**Records shown:**
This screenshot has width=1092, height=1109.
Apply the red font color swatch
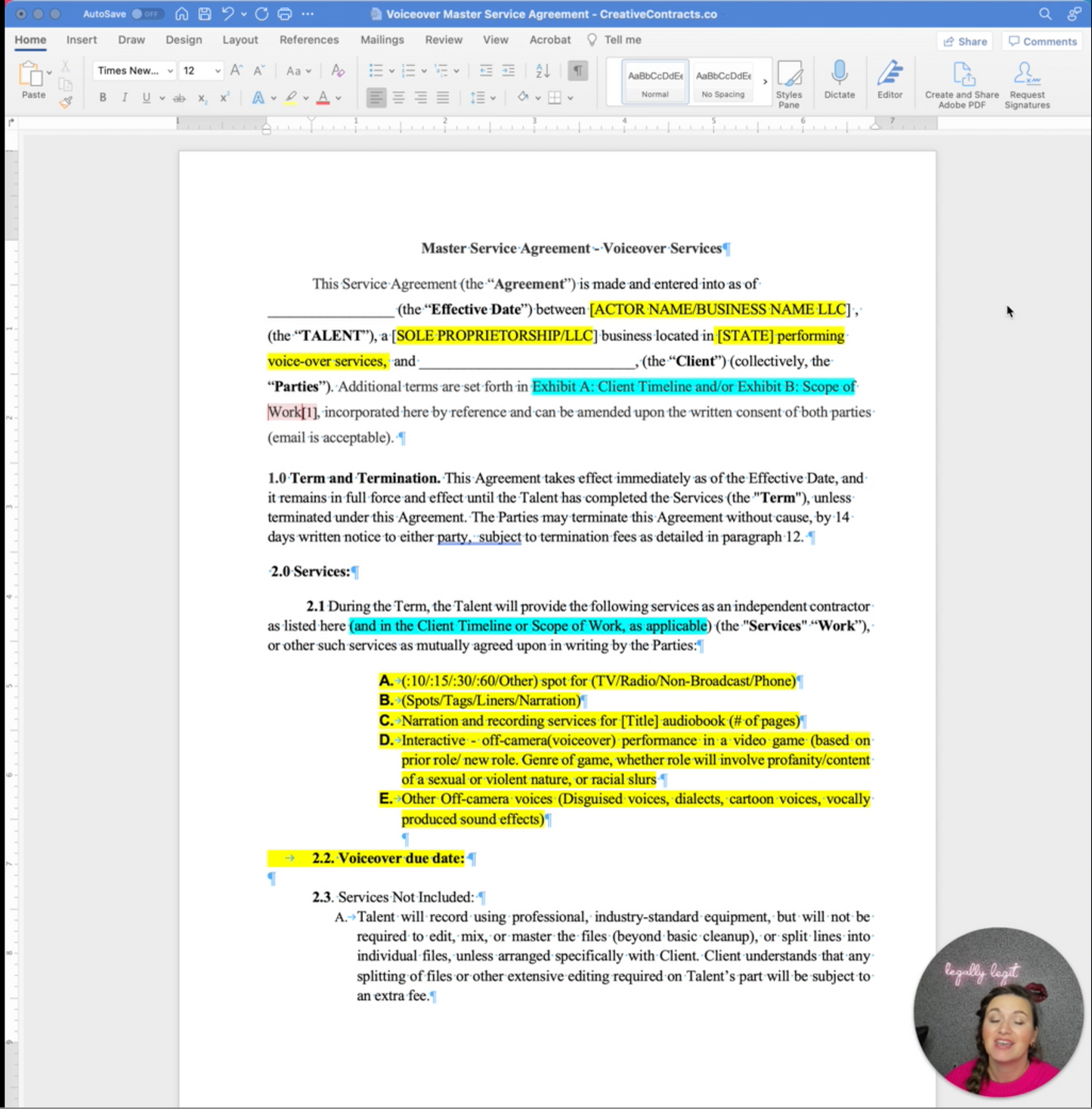point(323,98)
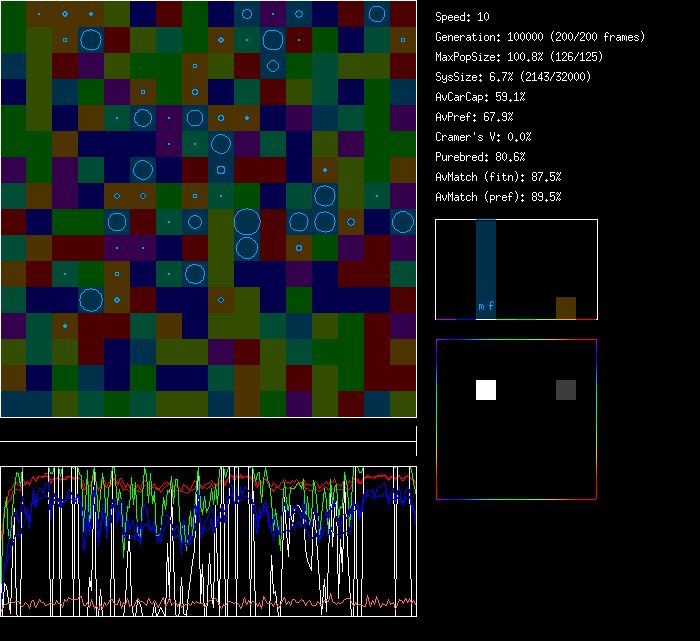Click the Cramer's V statistic
Viewport: 700px width, 641px height.
pos(484,137)
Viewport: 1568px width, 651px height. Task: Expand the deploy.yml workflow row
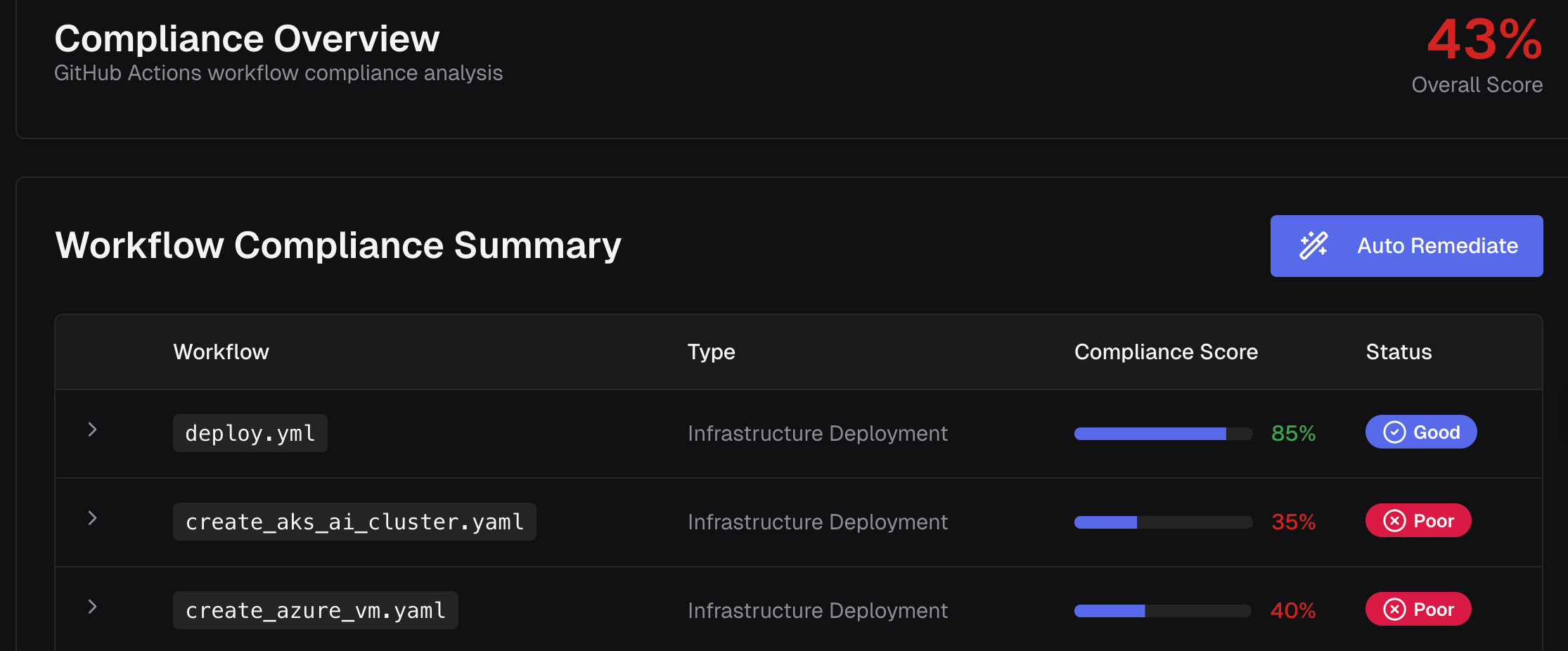[x=92, y=430]
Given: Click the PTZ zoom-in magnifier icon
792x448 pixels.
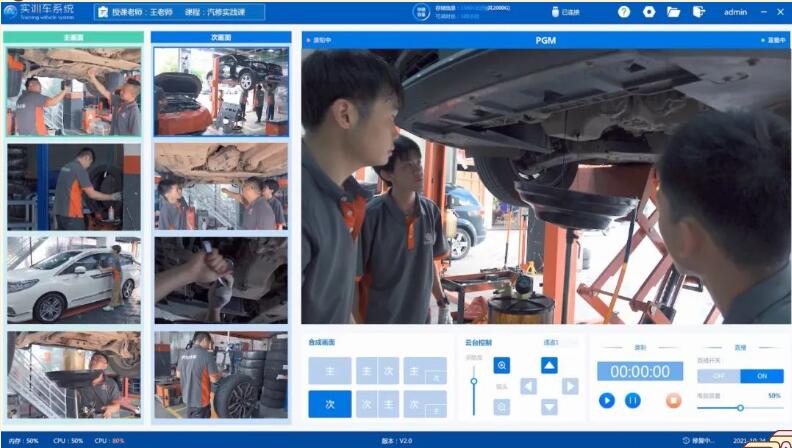Looking at the screenshot, I should pyautogui.click(x=502, y=366).
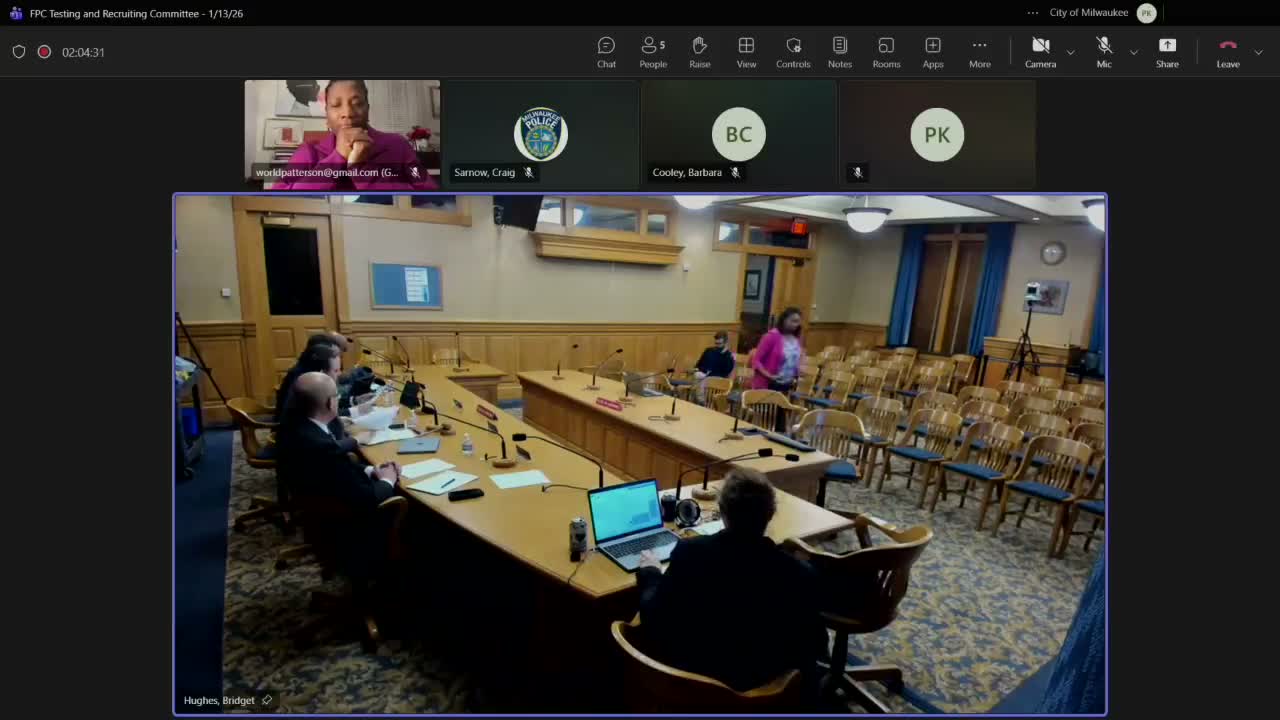1280x720 pixels.
Task: Open the title bar ellipsis menu
Action: coord(1033,13)
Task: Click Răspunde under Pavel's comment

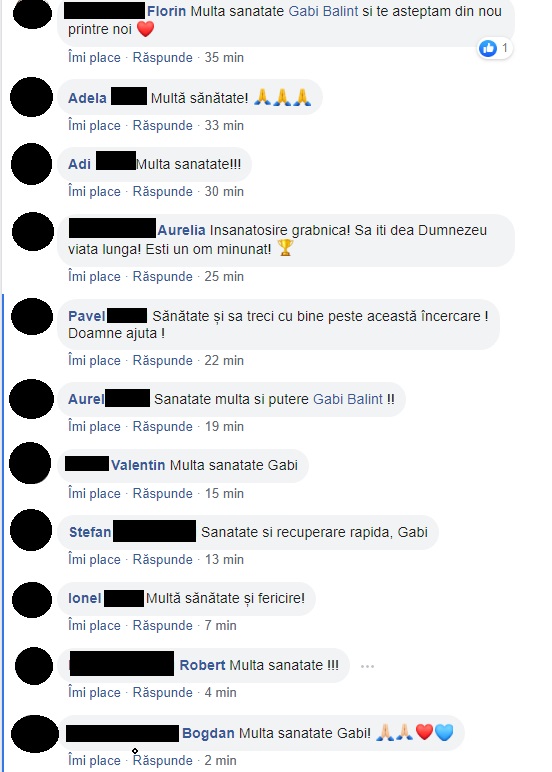Action: click(x=162, y=360)
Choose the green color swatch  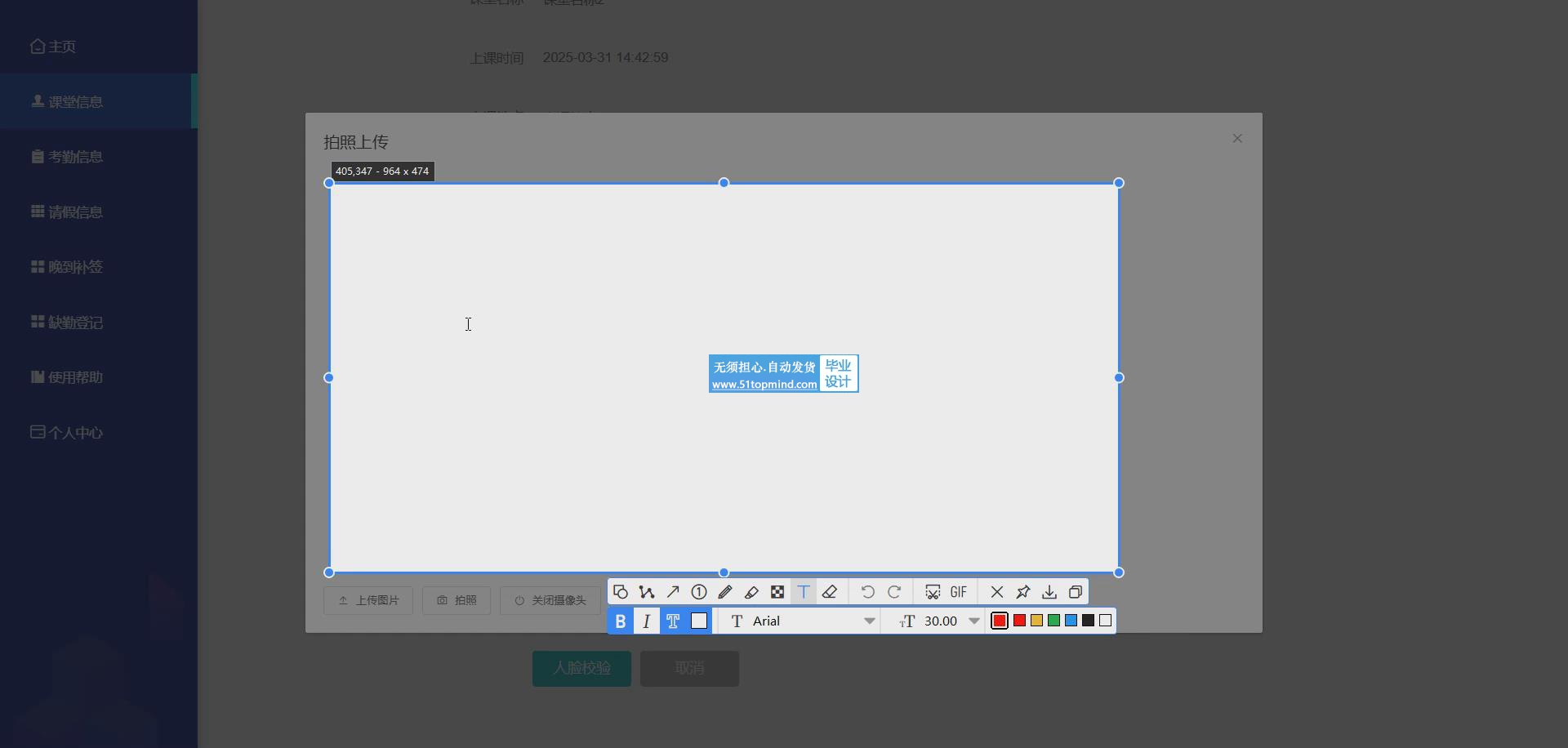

**What the task asks:** Take only the line containing "Given: Click the PTZ zoom-in magnifier icon" and every line after it to the end of the entries, and copy them exactly, pictures excluded.

**Exercise output:**
Given: Click the PTZ zoom-in magnifier icon
792x448 pixels.
Looking at the screenshot, I should pyautogui.click(x=502, y=366).
1280x720 pixels.
Task: Open the title bar ellipsis menu
Action: coord(1033,13)
Task: Click Răspunde under Pavel's comment

Action: click(x=162, y=360)
Choose the green color swatch  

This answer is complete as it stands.